An algorithm for learning maximum entropy probability models of disease risk that efficiently searches and sparingly encodes multilocus genomic interactions

Motivation: In both genome-wide association studies (GWAS) and pathway analysis, the modest sample size relative to the number of genetic markers presents formidable computational, statistical and methodological challenges for accurately identifying markers/ interactions and for building phenotype-predictive models. Results: We address these objectives via maximum entropy conditional probability modeling (MECPM), coupled with a novel model structure search. Unlike neural networks and support vector machines (SVMs), MECPM makes explicit and is determined by the interactions that confer phenotype-predictive power. Our method identifies both a marker subset and the multiple k-way interactions between these markers.
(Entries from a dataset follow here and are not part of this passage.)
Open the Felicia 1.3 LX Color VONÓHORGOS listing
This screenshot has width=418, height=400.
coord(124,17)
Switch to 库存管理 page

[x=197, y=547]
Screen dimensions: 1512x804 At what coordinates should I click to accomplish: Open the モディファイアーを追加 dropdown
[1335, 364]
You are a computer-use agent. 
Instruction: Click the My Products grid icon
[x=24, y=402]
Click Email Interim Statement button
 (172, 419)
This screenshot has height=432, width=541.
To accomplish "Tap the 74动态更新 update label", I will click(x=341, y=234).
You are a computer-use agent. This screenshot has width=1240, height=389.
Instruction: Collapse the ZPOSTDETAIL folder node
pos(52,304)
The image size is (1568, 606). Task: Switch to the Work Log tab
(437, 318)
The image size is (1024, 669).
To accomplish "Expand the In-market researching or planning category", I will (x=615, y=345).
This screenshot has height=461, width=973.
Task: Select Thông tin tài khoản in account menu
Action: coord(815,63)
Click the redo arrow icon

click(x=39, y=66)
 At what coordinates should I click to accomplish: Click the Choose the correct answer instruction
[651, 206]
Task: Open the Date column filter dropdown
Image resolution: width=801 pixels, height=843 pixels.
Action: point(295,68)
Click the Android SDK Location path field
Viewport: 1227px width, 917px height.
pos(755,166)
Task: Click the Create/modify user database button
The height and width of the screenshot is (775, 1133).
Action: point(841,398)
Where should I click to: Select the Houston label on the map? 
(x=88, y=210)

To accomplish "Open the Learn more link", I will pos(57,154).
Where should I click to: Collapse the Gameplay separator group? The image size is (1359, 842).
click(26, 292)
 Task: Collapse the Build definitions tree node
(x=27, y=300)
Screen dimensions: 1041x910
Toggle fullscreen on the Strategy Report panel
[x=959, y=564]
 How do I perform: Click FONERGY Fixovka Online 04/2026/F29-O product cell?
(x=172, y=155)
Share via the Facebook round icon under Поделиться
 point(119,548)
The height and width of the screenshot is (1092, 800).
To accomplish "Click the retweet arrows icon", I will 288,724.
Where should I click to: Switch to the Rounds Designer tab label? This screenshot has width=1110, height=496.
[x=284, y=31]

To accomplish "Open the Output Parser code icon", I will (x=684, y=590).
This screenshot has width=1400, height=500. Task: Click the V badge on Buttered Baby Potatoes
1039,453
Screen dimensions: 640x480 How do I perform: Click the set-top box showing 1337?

Additional key aspects are: (i) evaluation of a select subset of up to five-way interactions while retaining relatively low complexity; (ii) flexible single nucleotide polymorphism (SNP) coding (dominant, recessive) within each interaction; (iii) no mathematical interaction form assumed; (iv) model structure and order selection based on the Bayesian Information Criterion, which fairly compares interactions at different orders and automatically sets the experiment-wide significance level; (v) MECPM directly yields a phenotype-predictive model. MECPM was compared with a panel of methods on datasets with up to 1000 SNPs and up to eight embedded penetrance function (i.e. ground-truth) interactions, including a five-way, involving less than 20 SNPs. MECPM achieved improved sensitivity and specificity for detecting both ground-truth markers and interactions, compared with previous methods.